Will there be press conferences?
When all this shakes out, will there be press conferences?
I think not.
There will be meetings for sure, and stages, no reason to get rid of those.
Speeches and demos are OK too.
But no softballs, please.
"I choose to not answer that question," will be an adequate response.
We'll bring the openness of the Internet into our F2F meetings.
And we won't leave our manners behind.
Developer.Com: The Myth of Open Source Security. "Everyone using Mailman, apparently, assumed that someone else had done the proper security auditing, when, in fact, no one had."
Reuters: Hard Drives With Nuclear Secrets Found. "We still have a long way to go to ensure that security is protected in our national labs."

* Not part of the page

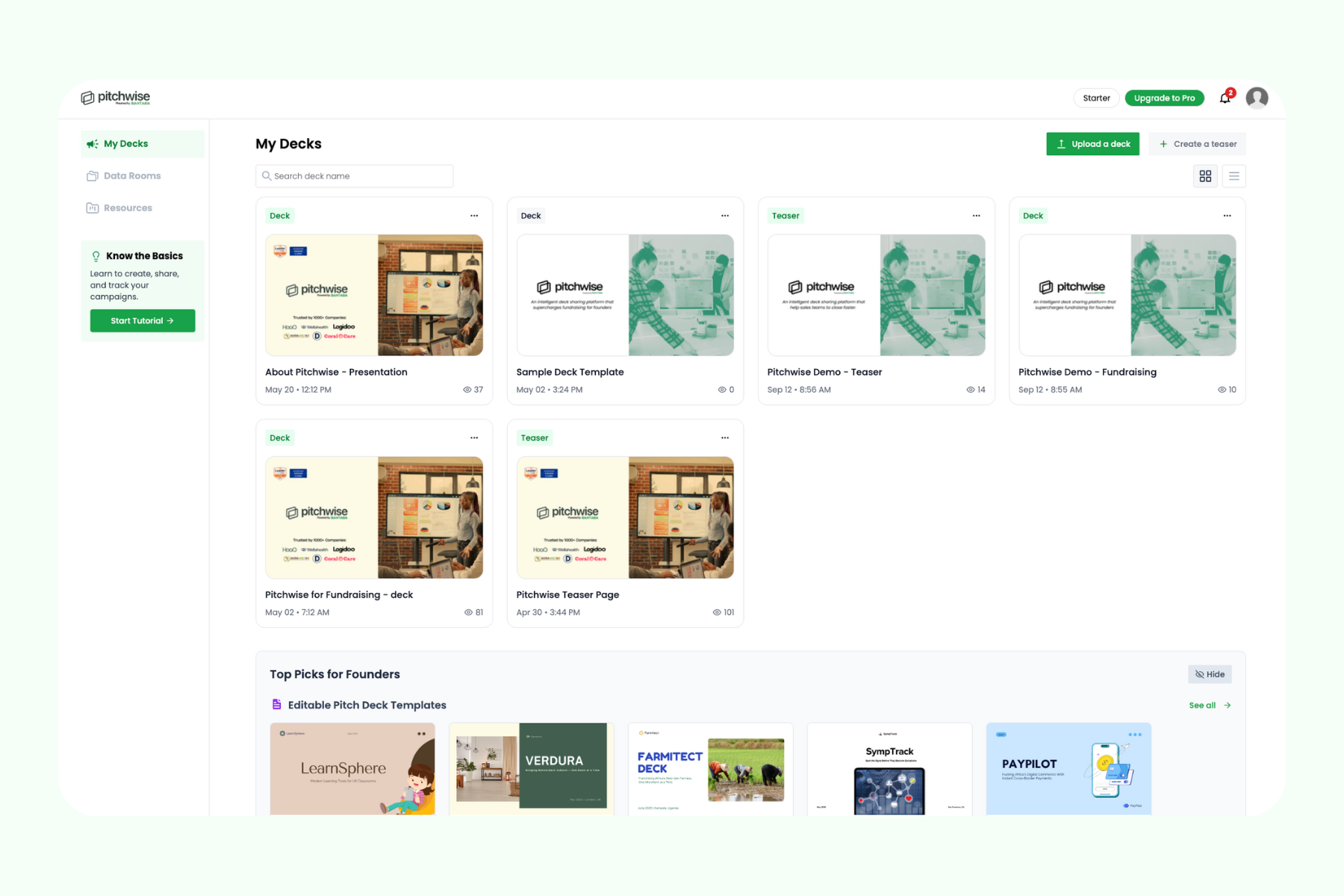Select the My Decks navigation tab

AOL: Open IM Architecture Design. "Once protocols are published, they will be used by hackers and spammers as a roadmap to plan their attacks. We believe that it is critically important not to release such proposals until we are certain that the security precautions in them are sufficient to protect consumers."
Natural air conditioning
I'm not exactly sure how it works, but in the Bay Area we have a wonderful thing called natural air conditioning. When it gets super-hot, as it did last week, that sets up a condition that attracts the fog, and the fog isn't just cool, it's cold! So this morning it's foggy and in the 50s. Welcome relief.
Yes, it's true what they say about Scripting News. (Read the URL.) Since when do they let you register domains with the F word? Why didn't anyone tell me!